Arnheim was keen to stress that ‘mechanical reproduction’ while inherent in film was the material resistance or external agent against which the film artist imposes form, shape, expressive design, individual signature – all the values that, as he said, ‘mold the object’ into a work of art. In this respect he is the theorist against whom all those are reacting who consider mechanical reproduction and automatism the very essence and indeed the redemptive feature of cinema: Benjamin, Bazin, Kracauer, Stanley Cavell, and more recently Jacques Rancière and Jean-Luc Nancy.
Arnheim would not let go. In an essay entitled ‘Two Kinds of Authenticity’ published in 1993, when the author of Film as Art and Art and Visual Perception was already 89 years old, he picks up the gauntlet and responds to his challengers – or at least, he responds to Kracauer.

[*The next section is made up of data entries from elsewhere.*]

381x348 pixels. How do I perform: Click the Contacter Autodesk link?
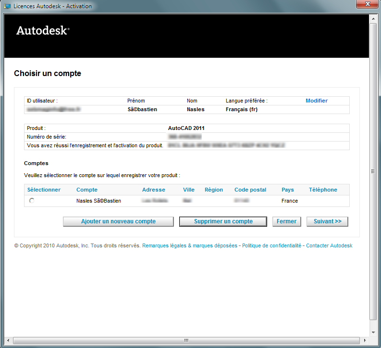click(329, 245)
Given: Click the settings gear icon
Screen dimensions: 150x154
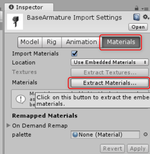Looking at the screenshot, I should (x=146, y=17).
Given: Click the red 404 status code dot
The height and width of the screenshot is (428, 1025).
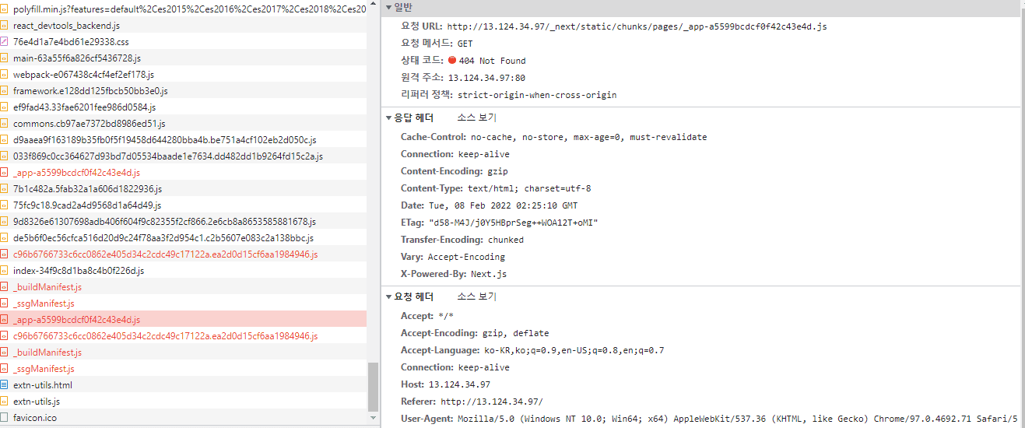Looking at the screenshot, I should click(451, 60).
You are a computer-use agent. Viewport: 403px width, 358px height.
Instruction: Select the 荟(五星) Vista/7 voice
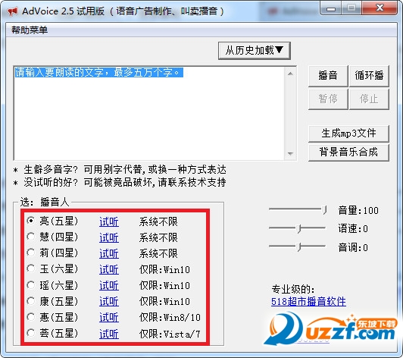coord(31,333)
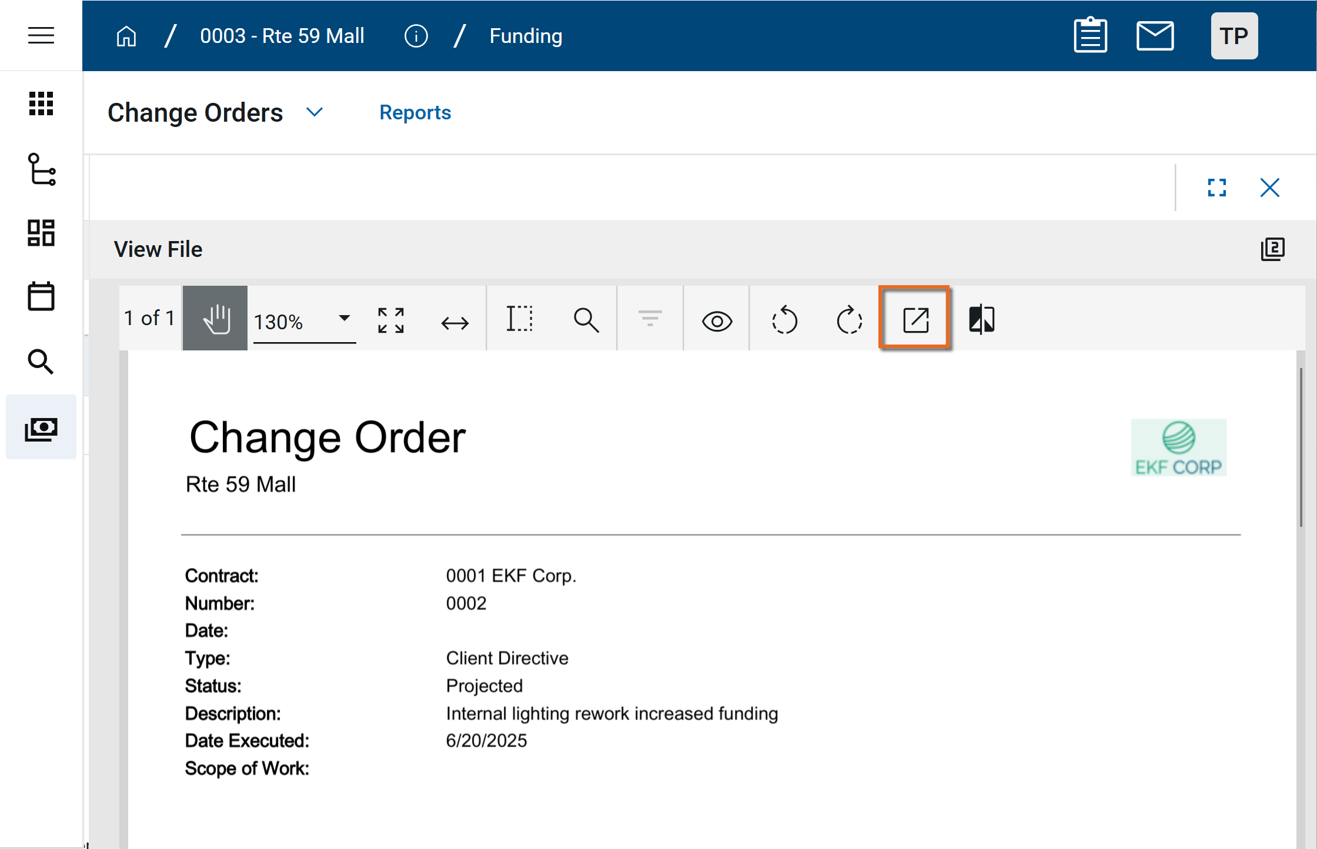Click the magnifier search icon in viewer toolbar

pos(586,320)
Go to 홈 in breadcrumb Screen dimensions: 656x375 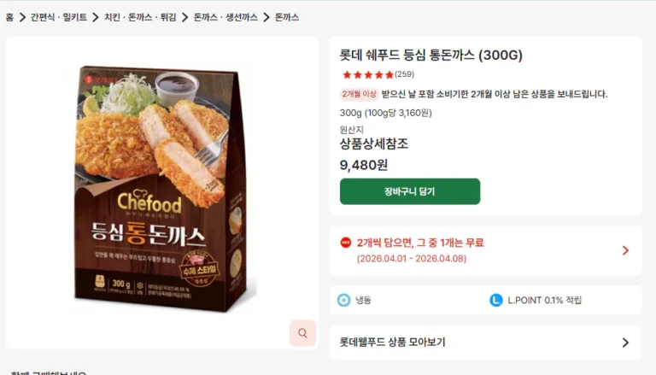(x=9, y=17)
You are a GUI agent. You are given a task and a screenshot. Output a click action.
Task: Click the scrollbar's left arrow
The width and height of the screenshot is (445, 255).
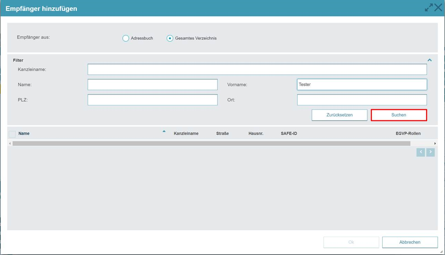point(10,143)
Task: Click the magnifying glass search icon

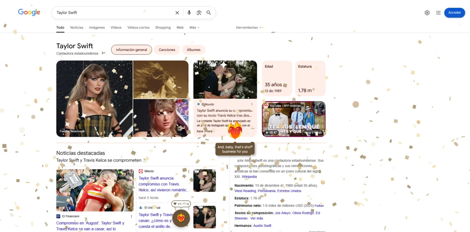Action: click(209, 13)
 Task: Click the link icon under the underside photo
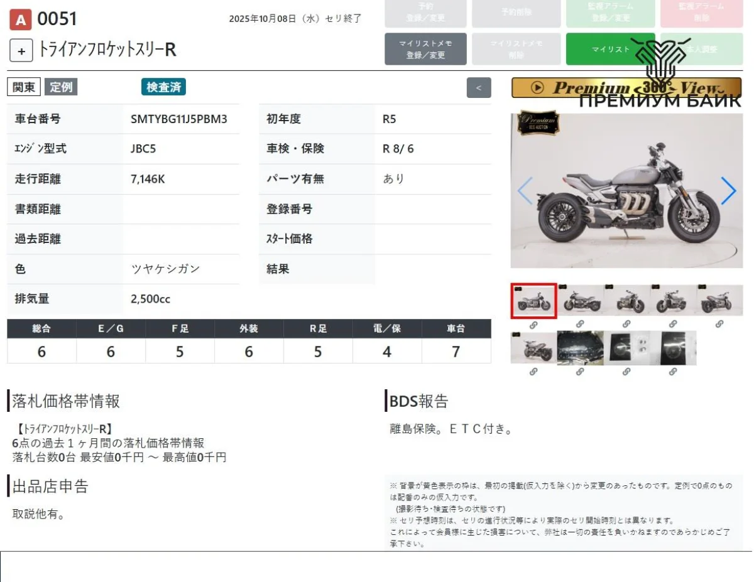click(x=580, y=372)
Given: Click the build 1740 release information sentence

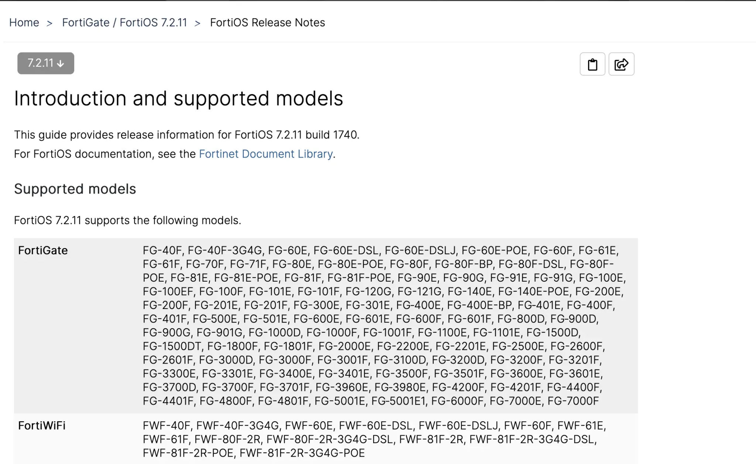Looking at the screenshot, I should click(x=186, y=135).
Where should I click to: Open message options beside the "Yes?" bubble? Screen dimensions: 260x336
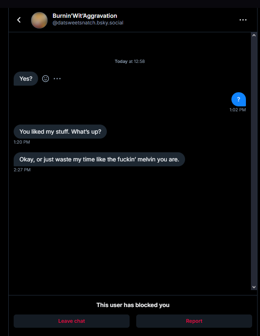click(x=57, y=79)
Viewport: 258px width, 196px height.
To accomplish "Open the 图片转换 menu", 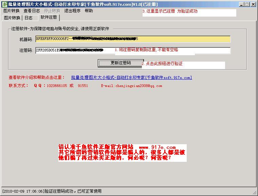I will (11, 11).
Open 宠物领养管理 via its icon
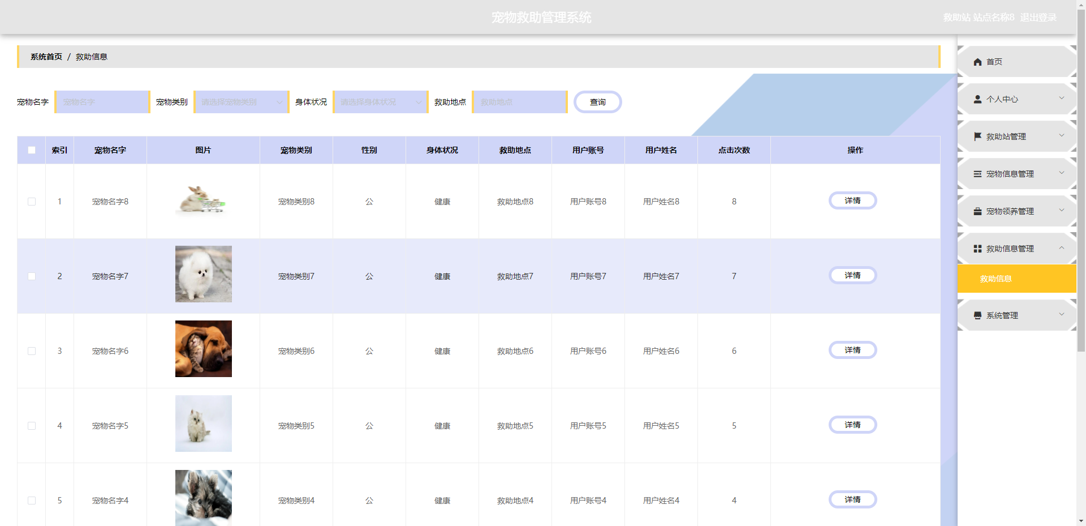 pos(977,211)
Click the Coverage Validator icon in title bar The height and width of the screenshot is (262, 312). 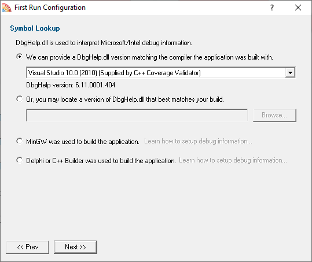click(x=6, y=8)
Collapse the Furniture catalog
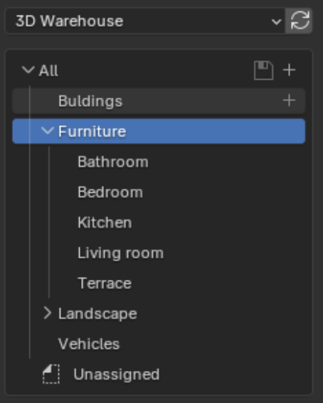This screenshot has width=323, height=403. (x=48, y=131)
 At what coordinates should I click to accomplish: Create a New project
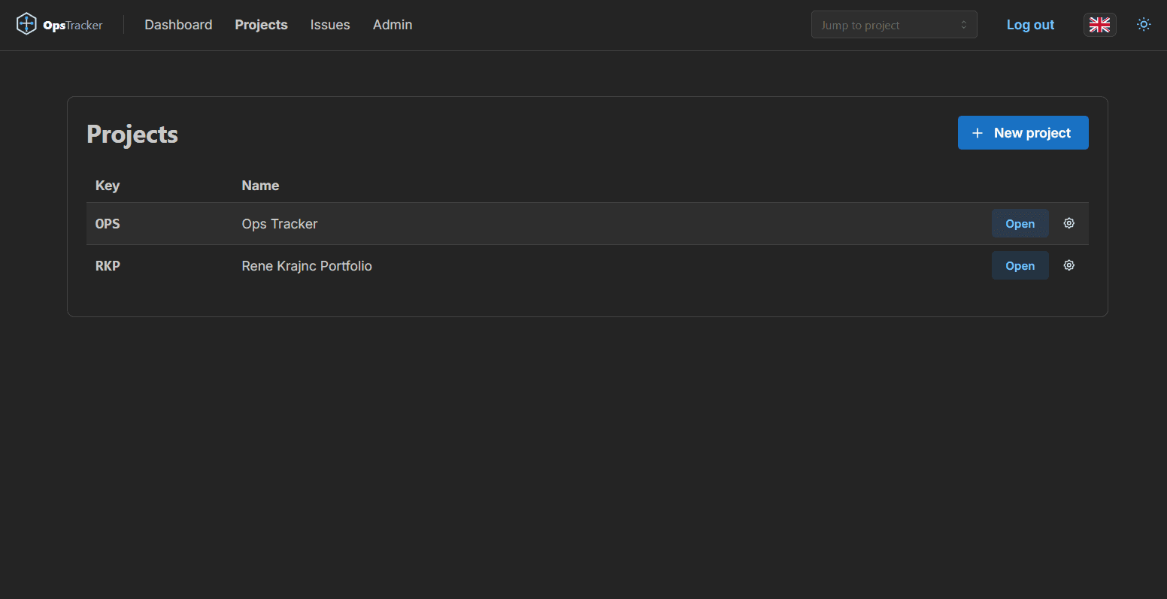pos(1023,132)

The figurative arts are always dealing with two kinds of authenticity. They are authentic to the extent that they do justice to the facts of reality, and they are authentic in quite another sense, by expressing the qualities of human experience by any means suitable to that purpose. […] The new concern with the passing moment aroused an interest in the dimension of time, explicitly introduced into the photographic medium by the motion picture. Not only did the new invention enlarge enormously the range of phenomena accessible to visual art and thereby broaden the medium’s authenticity of the first kind, it also shifted the aesthetic emphasis. It enriched authenticity of the second kind by focusing on action. This new world view was formulated in 1960 in the principal thesis of Siegfried Kracauer’s book Theory of Film. […] Kracauer’s intention was most clearly expressed in the subtitle of his book on film, which called for ‘the redemption of physical reality’. This claim was most timely, but it was also one-sided in that it neglected the indispensable contribution of interpretive form. The opposite was true of my own book, first published in 1932. Devoted to ‘film as art’, it was written to refute the belief that the photographic medium was nothing but a mechanical copy of the optical projection of nature. I showed that by the framing of the image, its reduced depth, its limitation to black and white, and other qualities it used the restriction of the optical image as an aesthetic virtue. I claimed for the film the traditional qualities of art. Thereby, however, I all but neglected the ‘documentary’ aspects emphasized by Kracauer. In practice, any photograph or film partakes of both authenticities, because, as the poet Alphonse de Lamartine had said, ‘photography’ is ‘a solar phenomenon, where the artist collaborates with the sun’.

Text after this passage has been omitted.